I want to understand below things on RDD of Spark Concept.

  1. is RDD just a concept of copying require data in some node's RAM from HDFS storage to speed up the execution?

  2. if a file is splitted across the cluster then for a single flie, RDD brings all require data from other nodes?

  3. if 2nd point is correct then how it decides which node's JVM it has to execute? how data locality works here?

1

1 Answers

0
votes

The RDD is at the core of Apache Spark and it is a data abstraction for a distributed collection of objects. They are immutable distributed collection of elements of your data that can be stored in memory or disk across a cluster of machines. The data is partitioned across machines in your cluster that can be operated in parallel with a low-level API that offers transformations and actions. RDDs are fault tolerant as they track data lineage information to rebuild lost data automatically on failure. Ref: https://databricks.com/blog/2016/06/22/apache-spark-key-terms-explained.html

If a file is split across the cluster upon loading, the calculations are done on the nodes where the RDDs reside. That is, the compute is performed where the data resides (as well as it can) to minimize the need for performing shuffles.
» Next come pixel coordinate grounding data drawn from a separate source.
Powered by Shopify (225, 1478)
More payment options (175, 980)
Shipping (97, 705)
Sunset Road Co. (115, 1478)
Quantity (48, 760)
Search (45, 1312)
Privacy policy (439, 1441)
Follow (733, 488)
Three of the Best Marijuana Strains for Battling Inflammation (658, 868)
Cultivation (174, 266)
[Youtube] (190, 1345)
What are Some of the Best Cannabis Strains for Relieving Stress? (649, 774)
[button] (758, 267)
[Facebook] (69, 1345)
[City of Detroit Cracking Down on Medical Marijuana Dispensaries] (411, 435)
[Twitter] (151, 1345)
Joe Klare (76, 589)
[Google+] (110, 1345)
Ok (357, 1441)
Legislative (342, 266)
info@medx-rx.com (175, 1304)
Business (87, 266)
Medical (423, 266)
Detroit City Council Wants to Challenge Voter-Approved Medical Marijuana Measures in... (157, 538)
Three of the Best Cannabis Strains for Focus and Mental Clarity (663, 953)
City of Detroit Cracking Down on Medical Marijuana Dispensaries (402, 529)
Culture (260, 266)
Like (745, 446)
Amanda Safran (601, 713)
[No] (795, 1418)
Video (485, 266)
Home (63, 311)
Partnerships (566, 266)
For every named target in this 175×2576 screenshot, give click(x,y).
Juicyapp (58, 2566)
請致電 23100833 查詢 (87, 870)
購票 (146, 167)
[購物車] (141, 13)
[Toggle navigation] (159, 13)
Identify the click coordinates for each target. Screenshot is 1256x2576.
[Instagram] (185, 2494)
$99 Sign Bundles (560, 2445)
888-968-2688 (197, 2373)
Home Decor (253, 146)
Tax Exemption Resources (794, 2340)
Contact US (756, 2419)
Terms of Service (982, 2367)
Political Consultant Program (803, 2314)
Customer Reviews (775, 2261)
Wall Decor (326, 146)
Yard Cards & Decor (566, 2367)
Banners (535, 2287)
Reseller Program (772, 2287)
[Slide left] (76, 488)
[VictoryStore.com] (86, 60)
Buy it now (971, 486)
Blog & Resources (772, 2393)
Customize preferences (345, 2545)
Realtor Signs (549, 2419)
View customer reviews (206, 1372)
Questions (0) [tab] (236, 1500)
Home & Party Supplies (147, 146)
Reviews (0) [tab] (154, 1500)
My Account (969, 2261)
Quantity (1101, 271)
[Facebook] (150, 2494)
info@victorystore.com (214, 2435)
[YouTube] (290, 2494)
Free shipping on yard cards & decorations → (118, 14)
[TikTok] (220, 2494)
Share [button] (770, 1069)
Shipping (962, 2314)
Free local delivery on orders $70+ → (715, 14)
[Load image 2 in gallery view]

For more information concerning Spark and Data locality, please refer to: https://databricks.gitbooks.io/databricks-spark-knowledge-base/content/performance_optimization/data_locality.html.

Note, for more information about Spark Research, please refer to: http://spark.apache.org/research.html; more specifically, please refer to Zaharia et. al.'s paper: Resilient Distributed Datasets: A Fault-Tolerant Abstraction for In-Memory Cluster Computing (http://people.csail.mit.edu/matei/papers/2012/nsdi_spark.pdf).